Loss of plasticity in deep continual learning

year: 2024/08
paper: https://www.nature.com/articles/s41586-024-07711-7
website:
code:
connections: loss of plasticity, continual learning, Richard Sutton, AMII, continual backpropagation, backpropagation, deep learning

Takeaways

→ Backprop is plastic, but only in the beginning (see Why does backprop loose plasticity?).
→ Small weights reduce loss of plasticity.
→ Continual injection of variability mitigates loss of plasticity.
→ Loss of plasticity is most relevant for systems that use small or no replay buffers, as large buffers can hide the effect of new data. Overcoming loss of plasticity is an important step towards deep reinforcement-learning systems that can learn from an online data stream.
→ deep learning is an effective and valuable technology in settings in which learning occurs in a special training phase and not thereafter. In settings in which learning must continue, however, we have shown that deep learning does not work. By deep learning, we mean the existing standard algorithms for learning in multilayer artificial neural networks and by not work, we mean that, over time, they fail to learn appreciably better than shallow networks.
→ Although Shrink and Perturb adds variability / injects noise to all weights, continual backpropagation does so selectively, and this enables it to better maintain plasticity - by effectively removing all dead units (→ higher effective rank; + less sensitive to hparams than S&P). Continual backpropagation involves a form of variation and selection in the space of neuron-like units, combined with continuing gradient descent. The variation and selection is reminiscent of trial-and-error processes in evolution and behaviour (as opposed to just following gradient ig).
→ Dropout, batch normalization/online normalization, and Adam also seems to reduce plasticity, though the paper did not investigate why. In general - these standard methods improve performance initially / on a static distribution, but are terrible for continual learning (or RL for that matter, as the policy is also ever changing - so much so, that periodically reinitializing network weights is better than keeping the trained one… provided there is a large buffer - else everrything would be forgotten).
→ Plasticity (adapting) != stability (memorizing; catastrophic forgetting). The utility in continual BP in its current form only tackles plasticity.

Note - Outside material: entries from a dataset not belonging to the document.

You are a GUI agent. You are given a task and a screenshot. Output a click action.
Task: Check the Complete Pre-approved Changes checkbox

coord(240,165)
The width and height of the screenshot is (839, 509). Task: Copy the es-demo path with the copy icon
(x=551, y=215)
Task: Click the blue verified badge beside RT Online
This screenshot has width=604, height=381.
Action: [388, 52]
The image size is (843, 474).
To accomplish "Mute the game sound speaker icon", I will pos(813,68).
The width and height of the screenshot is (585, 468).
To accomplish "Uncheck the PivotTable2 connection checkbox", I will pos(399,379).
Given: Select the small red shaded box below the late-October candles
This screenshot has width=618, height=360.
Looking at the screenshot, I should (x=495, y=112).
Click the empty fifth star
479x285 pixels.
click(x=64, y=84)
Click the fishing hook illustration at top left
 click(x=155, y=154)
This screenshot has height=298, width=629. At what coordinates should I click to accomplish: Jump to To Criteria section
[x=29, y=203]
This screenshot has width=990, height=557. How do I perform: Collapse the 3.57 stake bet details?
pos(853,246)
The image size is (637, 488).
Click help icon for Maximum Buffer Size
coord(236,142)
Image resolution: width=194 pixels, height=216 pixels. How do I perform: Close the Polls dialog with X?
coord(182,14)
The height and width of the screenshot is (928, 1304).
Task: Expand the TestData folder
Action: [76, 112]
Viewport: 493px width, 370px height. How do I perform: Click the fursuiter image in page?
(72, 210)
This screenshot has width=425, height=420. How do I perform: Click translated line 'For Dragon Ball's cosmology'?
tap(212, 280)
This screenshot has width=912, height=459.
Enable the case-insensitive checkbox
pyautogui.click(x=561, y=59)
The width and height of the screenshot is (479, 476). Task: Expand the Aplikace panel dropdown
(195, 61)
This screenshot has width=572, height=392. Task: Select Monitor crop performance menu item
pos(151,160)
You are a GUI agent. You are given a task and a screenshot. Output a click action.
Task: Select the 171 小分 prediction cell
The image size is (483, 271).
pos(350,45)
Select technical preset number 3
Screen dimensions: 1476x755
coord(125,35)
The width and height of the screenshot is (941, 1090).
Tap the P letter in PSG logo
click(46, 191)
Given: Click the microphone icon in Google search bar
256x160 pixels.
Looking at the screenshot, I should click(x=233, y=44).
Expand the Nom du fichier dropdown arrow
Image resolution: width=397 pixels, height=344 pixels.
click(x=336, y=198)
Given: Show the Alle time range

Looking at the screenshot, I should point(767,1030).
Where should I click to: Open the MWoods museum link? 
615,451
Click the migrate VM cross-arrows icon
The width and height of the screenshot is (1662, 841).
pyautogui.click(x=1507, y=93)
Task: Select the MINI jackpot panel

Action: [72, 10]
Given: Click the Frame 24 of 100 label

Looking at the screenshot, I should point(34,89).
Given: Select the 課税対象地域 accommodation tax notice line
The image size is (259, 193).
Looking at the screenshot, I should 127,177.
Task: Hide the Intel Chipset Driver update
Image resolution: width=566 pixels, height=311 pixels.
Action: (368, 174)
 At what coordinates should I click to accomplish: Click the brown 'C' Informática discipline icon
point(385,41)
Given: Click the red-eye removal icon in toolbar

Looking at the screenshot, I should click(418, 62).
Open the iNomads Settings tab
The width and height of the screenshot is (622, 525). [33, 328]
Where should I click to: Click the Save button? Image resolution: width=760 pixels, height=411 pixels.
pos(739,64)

Why does backprop loose plasticity?

The only difference in the learner over time is the network weights. In the beginning, the weights were small random numbers, as they were sampled from the initial distribution; however, after learning some tasks, the weights become optimized for the most recent task. Thus, the starting weights for the next task are qualitatively different from those for the first task. As this difference in the weights is the only difference in the learning algorithm over time, the initial weight distribution must have some unique properties that make backpropagation plastic in the beginning. The initial random distribution might have many properties that enable plasticity, such as the diversity of units, non-saturated units, small weight magnitude etc.

Three phenomena that correlate with - and partially explain - the loss of plasticity:
→ Increase of dead units.
→ Higher weight magnitude (corresponds to worse learning/performance - due to sharper curvature, see hessian).
→ Drop in effective rank of hidden layers, i.e. redundancy/low utility of many units for the layer output.

However, a low-rank solution might be a bad starting point for learning from new observations because most of the hidden units provide little to no information. The decrease in effective rank could explain the loss of plasticity in our experiments in the following way. After each task, the learning algorithm finds a low-rank solution for the current task, which then serves as the initialization for the next task. As the process continues, the effective rank of the representation layer keeps decreasing after each task, limiting the number of solutions that the network can represent immediately at the start of each new task.

Is continual backprop ~= UPGD, just that they measure utility a little differently?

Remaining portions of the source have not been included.